Analyzing Spark Plugs

Remove the spark plug and inspect the working end. Its condition will help analyze your engine’s performance.

  • If the spark plug is coated with a light brown deposit, your engine is running properly. Scrape away the deposits with a knife and wire brush, and keep using the same plug. If you can’t easily remove the coating because it is too thick, replace the plug.
  • If the plug on four-cycle engines is black and oily, this usually means that the piston rings are worn and must be replaced—they are allowing oil from the crankcase into the combustion chamber. An oily plug on a two-cycle engine probably indicates too much oil in the oil-gas mixture. Check your owner’s manual and correct your mixing procedure.
  • If the plug is coated with a black powdery deposit, the gas-air mixture is too rich, or else the air filter is clogged.

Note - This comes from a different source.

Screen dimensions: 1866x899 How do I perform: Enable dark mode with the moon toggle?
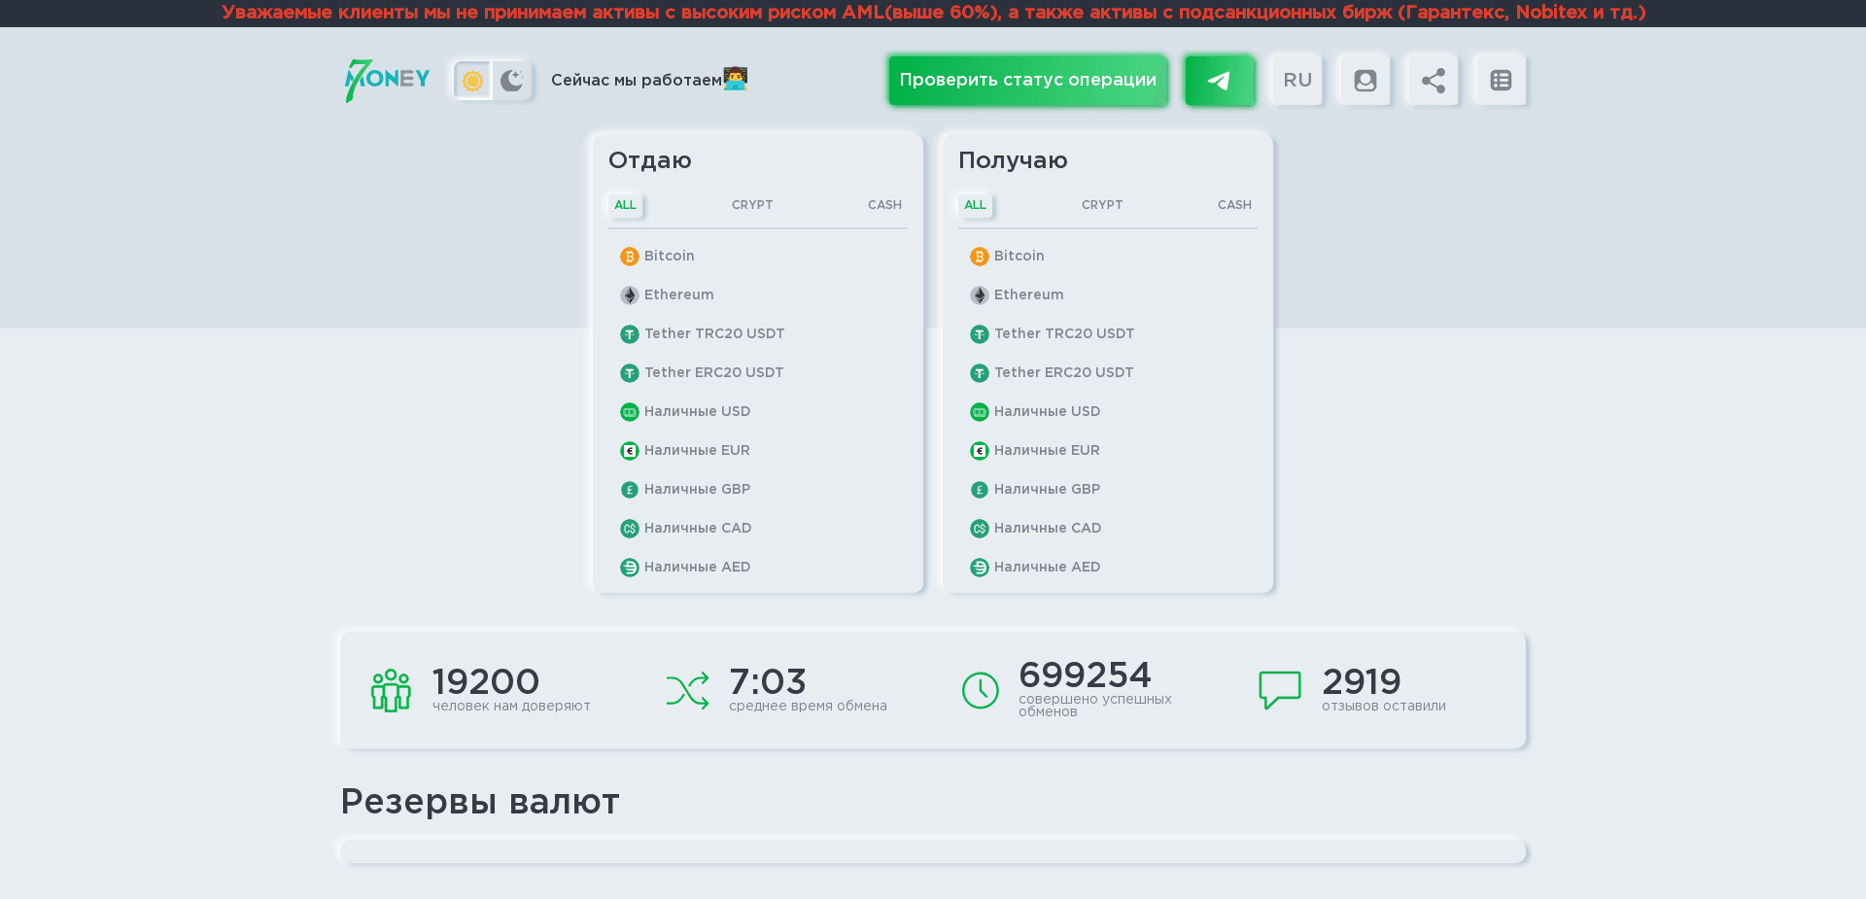pyautogui.click(x=513, y=80)
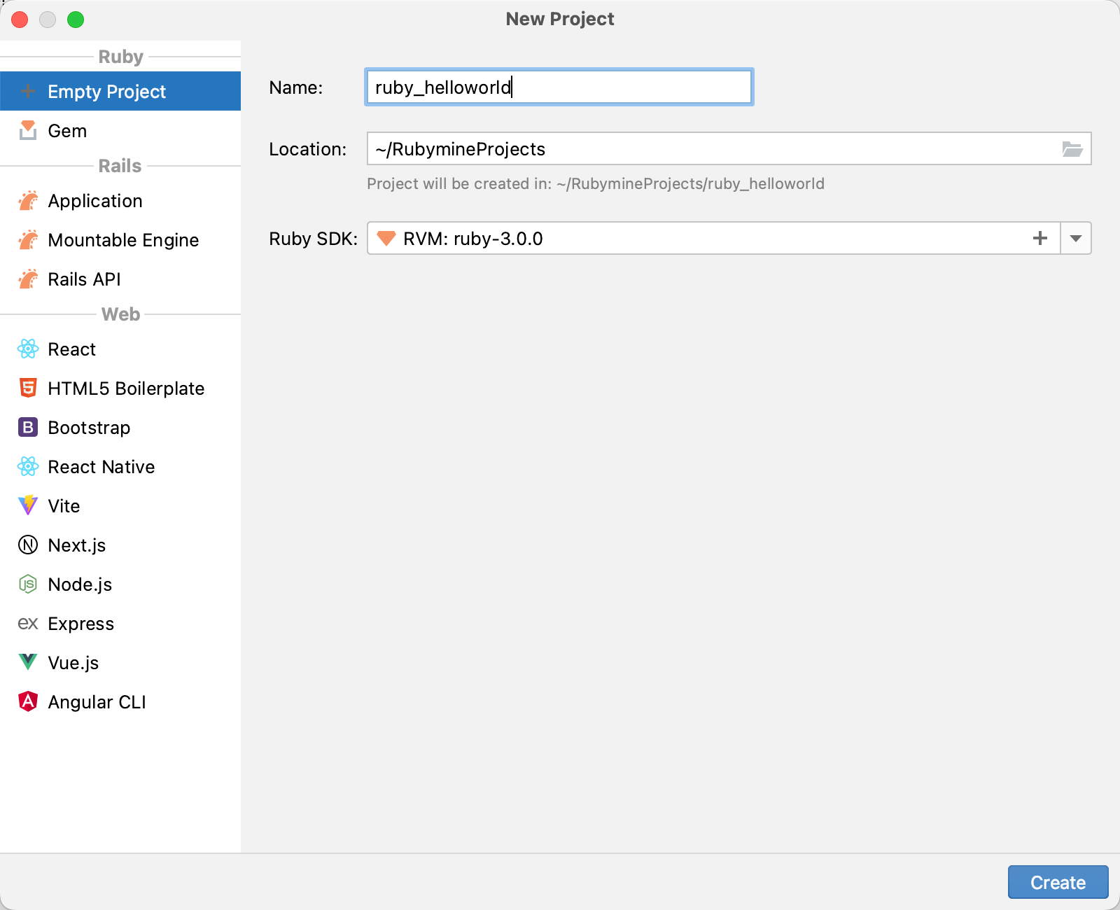The width and height of the screenshot is (1120, 910).
Task: Select the Vite icon
Action: [27, 505]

This carbon deposit can cause the plug to ground itself on the engine and spark improperly or not at all. Either clean or replace your air filter.
  • If the plug is coated with white or yellow deposits, a higher-test gasoline than necessary is being used. Check your manual for the correct type of gasoline to use. These deposits could also mean that there is too much air in the air-fuel mixture. If so, enrich the mixture by adjusting the carburetor. Turn the needle valve counterclockwise very slightly. See Adjusting Carburetors.
  • If the side electrode is pitted or has a small metallic mound on it, or if the center electrode has a round, worn appearance, this means that the electrodes are burned. Burning can also be indicated by a clean, white look. Burned electrodes are caused by overheating, which can result from any of three causes: (1) an air-fuel mixture that is too lean, (2) clogged cooling fins on the engine, or (3) incorrect engine timing.
  1. To correct the air-fuel mixture, adjust the needle valve on the carburetor (see Adjusting Carburetors).
  2. To clear the cooling fins, simply remove the shroud or cover from the flywheel, and clear the debris (e.g., grass or soil) from the fins with a small stick or probe.
  3. To correct the engine timing, check the points to make sure the plug is adjusted to the correct gap (see Tuning Gasoline Engines).

To remove the small metallic mound on the side electrode, file between the gap, using a very small file or thin carborundum paper (special sandpaper with carborundum as the abrasive). Then reset the points.